Les deux hommes le regardent.
— Donnez moi le nom du donneur d'ordre ! Non pas, International Sea Transport. Ceci
n'est qu'une façade que nous connaissons et suivons depuis longtemps. Non, le vrai, le local qui est à la croisée de tous ces trafics. Son nom, pas plus, et nous effaçons votre ardoise. Vous repartez chez vous avec le premier avion et conservez tout ce que vous avez si mal acquis. Vous ne laissez que votre voilier qui ne vous a pas coûté bien cher. Votre trafic fut une grossière erreur de votre part que nous oublierons. Nous vous tirons des pattes de vos pseudo avocats, des filets du gouverneur qui attend la première occasion pour vous jeter dans l'eau avec quelques pierres attachés autour du cou et nous évitons la très mauvaise publicité qui risque d'entacher votre réputation. Un nom, c'est tout.

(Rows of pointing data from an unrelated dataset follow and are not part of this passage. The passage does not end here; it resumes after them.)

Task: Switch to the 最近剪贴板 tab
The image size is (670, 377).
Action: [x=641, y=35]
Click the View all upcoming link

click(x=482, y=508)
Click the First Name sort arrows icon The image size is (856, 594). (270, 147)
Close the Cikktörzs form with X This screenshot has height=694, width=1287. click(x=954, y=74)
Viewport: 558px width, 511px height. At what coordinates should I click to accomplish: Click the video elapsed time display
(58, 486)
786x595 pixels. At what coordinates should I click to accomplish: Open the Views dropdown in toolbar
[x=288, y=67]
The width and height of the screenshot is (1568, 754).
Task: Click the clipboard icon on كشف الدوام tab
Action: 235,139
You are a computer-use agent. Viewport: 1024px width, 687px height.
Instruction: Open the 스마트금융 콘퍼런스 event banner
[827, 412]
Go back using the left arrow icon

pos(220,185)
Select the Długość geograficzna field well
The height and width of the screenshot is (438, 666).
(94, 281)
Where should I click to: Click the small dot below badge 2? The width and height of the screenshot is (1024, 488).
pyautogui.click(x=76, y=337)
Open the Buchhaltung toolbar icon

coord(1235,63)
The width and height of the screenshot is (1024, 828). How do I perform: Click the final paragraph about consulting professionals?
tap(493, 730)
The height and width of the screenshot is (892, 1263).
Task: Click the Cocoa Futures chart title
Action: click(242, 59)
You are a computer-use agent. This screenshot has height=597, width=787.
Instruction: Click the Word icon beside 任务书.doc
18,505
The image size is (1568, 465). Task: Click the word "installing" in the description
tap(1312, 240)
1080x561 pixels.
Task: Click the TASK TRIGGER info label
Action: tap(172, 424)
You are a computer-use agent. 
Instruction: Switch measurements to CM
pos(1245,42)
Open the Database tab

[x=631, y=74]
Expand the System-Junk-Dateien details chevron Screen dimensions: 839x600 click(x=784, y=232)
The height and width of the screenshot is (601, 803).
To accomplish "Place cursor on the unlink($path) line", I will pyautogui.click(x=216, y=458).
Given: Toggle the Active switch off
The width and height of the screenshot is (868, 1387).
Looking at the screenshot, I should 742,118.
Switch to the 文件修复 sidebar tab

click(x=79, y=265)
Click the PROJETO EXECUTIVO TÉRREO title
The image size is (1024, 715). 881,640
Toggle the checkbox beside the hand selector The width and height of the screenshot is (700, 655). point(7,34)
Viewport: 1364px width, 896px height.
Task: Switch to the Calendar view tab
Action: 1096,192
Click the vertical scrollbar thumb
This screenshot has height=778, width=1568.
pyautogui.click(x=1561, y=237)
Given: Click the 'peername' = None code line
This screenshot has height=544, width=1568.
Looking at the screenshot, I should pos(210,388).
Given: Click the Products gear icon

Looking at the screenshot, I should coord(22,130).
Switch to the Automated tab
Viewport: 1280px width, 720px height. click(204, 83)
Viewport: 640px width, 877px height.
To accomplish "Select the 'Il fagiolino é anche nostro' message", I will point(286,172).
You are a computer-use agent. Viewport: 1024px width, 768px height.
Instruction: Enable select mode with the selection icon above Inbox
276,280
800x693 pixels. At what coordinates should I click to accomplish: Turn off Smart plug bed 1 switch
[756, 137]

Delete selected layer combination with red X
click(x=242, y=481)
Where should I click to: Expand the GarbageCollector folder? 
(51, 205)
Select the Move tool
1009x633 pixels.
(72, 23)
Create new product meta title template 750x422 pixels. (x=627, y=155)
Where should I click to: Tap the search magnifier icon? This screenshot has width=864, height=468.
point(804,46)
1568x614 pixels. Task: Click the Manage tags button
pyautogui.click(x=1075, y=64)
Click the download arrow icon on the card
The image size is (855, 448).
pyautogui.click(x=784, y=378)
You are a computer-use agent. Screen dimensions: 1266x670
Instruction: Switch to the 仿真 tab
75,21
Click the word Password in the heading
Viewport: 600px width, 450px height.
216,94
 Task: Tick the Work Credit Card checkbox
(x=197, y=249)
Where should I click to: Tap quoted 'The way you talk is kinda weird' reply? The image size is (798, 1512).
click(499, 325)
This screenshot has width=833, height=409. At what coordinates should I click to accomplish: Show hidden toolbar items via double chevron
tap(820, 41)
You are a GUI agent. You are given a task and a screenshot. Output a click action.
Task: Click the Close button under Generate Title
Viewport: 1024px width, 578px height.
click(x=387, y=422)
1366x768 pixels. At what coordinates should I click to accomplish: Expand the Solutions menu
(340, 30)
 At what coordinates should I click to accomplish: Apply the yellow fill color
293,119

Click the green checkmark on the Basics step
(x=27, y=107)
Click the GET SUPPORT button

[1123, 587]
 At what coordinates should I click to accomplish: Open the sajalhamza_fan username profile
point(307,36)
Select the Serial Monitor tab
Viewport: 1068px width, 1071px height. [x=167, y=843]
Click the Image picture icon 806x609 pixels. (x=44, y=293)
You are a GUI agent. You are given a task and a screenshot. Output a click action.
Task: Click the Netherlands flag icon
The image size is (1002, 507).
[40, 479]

Les deux marins se regardent : qui croire ? Ils sont face à deux hommes puissants, loin de
chez eux, coupables de trafics de drogue qu'il sera facile de démontrer. Quel homme peuvent-ils bien dénoncer puisque leur seul contact s'est fait avec la société de transport ? Parler, c'est reconnaître leur culpabilité pour un délit tant poursuivi à Sainte Poésie qu'en France. Nier,c'est espérer une aide éventuelle de leur pays et de leurs familles. Deux anciens officiers de la Marine, deux soldats aux états de service irréprochables. Ils peuvent toujours avancer le fait qu'ils ignoraient ce qu'ils transportaient, que les bagages, que le droit marin ne leur permet pas de fouiller, étaient déposés par les voyageurs et leurs chauffeurs. Leur seule infraction : l'âge des jeunes filles qui accompagnaient les touristes. Un délit qui ne sera pas retenu et vite écarté, même par les pitres qui leur servent d'avocats. Ils essaieront d'en trouver de plus efficaces en France. D'un commun accord, presque par télépathie, surtout par habitude de travailler ensemble, ils décident de se taire.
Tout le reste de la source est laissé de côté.